Okuduğu kitapta insan o güne kadar aklına gelmeyen onlarca farklı bakış açısının bir araya geldiğinde nasıl sonuçlar doğurabileceğini görür. Olaylara farklı noktalardan bakıldığında  nasıl farklı çözümler üretilebileceğini özümser.
İş hayatında yine çok sık karşılaşılan bir durumdur farklı bakış açılarına karşı duyarsızlık. Yönetici kendi doğrularıyla çelişen bir bakış açısını dile getiren ekip üyesinin onun gücüne zarar vereceğini düşünür ve bu nedenle farklı sesleri susturmak ya da hafife almak yoluna gider. Bu da ekip içinde özellikle girişken ve değişim yetkinliği güçlü kişileri küstürür. Oysa kitap okuyan bir kişi her fikre saygı duymayı hatta şans vermeyi genel karakteristik özellikleri içine kattığı için ekip içindeki farklı fikirlere destek çıkarak ekip üyelerinin özgüvenlerinin artmasını sağlar.

Kitap okumanın kazandırdığı en önemli özellik ise "çözüm üretme" yetkinliğidir. "Pi' nin Yaşamı"nda bir kaplanla iletişim kurmaya çalışırken "Semerkant"ta üç benzemez adamın nasıl olur da yakın arkadaş olabileceğine kafa yorar insan, anlamaya çalışır. "Olasılıksız" da beyin gücünün sınırlarını keşfetmeye çalışırken "Gılgamış"ta kahramanın karşısına çıkan sınavları onunla birlikte aşmaya çalışır. Bu örnekler sonsuz tabi. İşte tüm bunlar olurken beynimiz adeta bütün gücüyle hikayeye arka fon, müzikler, görsel efektler, kostümler, oyuncular ve diğer unsurları hazırlarken bir taraftan da hikayenin akıcılığını sağlamakla ve tüm bu işleri kusursuz bir düzen içinde okuduklarımızı bize en iyi şekilde aktarmakla uğraşmaktadır.
İşte "süreç yönetimi", işte "sonuç ve çözüm odaklılık”.

Tabi burada sadece kitap üzerinden gitsem de üzerinde durmak istediğim konu “okuma” şemsiyesi altındaki araştırma, gözlemleme, merak etme, öğrenme, vb. bütün aktiviteler için geçerlidir.

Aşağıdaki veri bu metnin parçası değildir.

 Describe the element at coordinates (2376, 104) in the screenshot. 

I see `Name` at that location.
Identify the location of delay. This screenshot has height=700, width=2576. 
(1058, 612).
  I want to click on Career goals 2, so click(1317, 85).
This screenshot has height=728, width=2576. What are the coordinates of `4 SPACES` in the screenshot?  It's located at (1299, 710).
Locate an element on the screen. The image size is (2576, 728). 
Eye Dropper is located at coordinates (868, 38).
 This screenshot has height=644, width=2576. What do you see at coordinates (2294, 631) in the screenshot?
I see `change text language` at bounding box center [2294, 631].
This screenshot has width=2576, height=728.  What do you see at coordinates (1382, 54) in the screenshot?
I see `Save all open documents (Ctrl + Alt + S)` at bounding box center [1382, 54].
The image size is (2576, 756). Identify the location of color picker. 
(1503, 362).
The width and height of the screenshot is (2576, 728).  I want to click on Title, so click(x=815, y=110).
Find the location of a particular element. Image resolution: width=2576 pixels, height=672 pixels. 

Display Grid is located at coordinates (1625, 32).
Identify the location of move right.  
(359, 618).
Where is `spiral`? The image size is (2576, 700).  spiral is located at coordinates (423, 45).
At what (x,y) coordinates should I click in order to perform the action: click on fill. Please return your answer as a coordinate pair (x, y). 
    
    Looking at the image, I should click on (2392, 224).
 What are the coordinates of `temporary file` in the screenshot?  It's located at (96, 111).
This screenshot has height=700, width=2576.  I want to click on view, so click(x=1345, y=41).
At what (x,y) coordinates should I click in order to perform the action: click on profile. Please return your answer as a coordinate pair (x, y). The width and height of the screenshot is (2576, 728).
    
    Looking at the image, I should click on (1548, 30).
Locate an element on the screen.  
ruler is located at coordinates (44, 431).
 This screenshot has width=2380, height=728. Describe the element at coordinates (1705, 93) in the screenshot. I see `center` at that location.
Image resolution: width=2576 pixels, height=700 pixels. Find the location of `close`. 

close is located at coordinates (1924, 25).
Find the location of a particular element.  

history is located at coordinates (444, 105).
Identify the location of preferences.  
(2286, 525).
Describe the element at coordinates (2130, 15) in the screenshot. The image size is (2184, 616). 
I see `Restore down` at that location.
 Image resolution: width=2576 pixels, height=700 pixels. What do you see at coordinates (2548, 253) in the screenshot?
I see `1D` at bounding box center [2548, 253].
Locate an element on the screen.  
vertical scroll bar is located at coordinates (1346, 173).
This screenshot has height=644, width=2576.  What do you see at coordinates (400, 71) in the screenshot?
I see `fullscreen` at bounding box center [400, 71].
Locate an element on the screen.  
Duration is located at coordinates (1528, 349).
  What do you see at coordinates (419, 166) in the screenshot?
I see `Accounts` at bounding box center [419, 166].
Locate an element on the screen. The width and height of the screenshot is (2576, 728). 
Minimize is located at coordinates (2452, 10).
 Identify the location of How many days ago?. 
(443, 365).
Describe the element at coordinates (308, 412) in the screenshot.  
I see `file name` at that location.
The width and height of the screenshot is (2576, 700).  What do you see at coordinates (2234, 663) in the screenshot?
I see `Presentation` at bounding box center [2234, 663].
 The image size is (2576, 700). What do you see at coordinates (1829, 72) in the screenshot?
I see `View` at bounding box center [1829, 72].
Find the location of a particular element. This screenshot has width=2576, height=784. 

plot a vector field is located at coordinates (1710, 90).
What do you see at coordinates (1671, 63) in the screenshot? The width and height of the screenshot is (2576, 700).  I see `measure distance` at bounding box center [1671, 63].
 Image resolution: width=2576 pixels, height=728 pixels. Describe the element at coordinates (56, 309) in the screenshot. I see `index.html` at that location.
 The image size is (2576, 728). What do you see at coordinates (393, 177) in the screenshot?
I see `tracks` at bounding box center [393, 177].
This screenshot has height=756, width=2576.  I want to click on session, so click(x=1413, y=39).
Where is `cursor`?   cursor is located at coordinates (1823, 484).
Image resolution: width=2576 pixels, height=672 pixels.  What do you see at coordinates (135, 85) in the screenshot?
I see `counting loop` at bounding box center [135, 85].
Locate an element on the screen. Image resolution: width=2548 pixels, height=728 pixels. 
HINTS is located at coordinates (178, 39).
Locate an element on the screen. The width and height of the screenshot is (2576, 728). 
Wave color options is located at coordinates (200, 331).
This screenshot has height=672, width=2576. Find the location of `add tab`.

Söz konusu görev, yönetim ise; okumayan bir bireyin bu görevi layığıyla yerine getirmesi maalesef mümkün olmuyor. Bu nedenle yönetici işe alımlarında ya da atama ve terfilerde bu konunun göz ardı edilmemesi gerektiğini düşünüyorum.

İş Hayatında İletişim ve "Kelebek Etkisi"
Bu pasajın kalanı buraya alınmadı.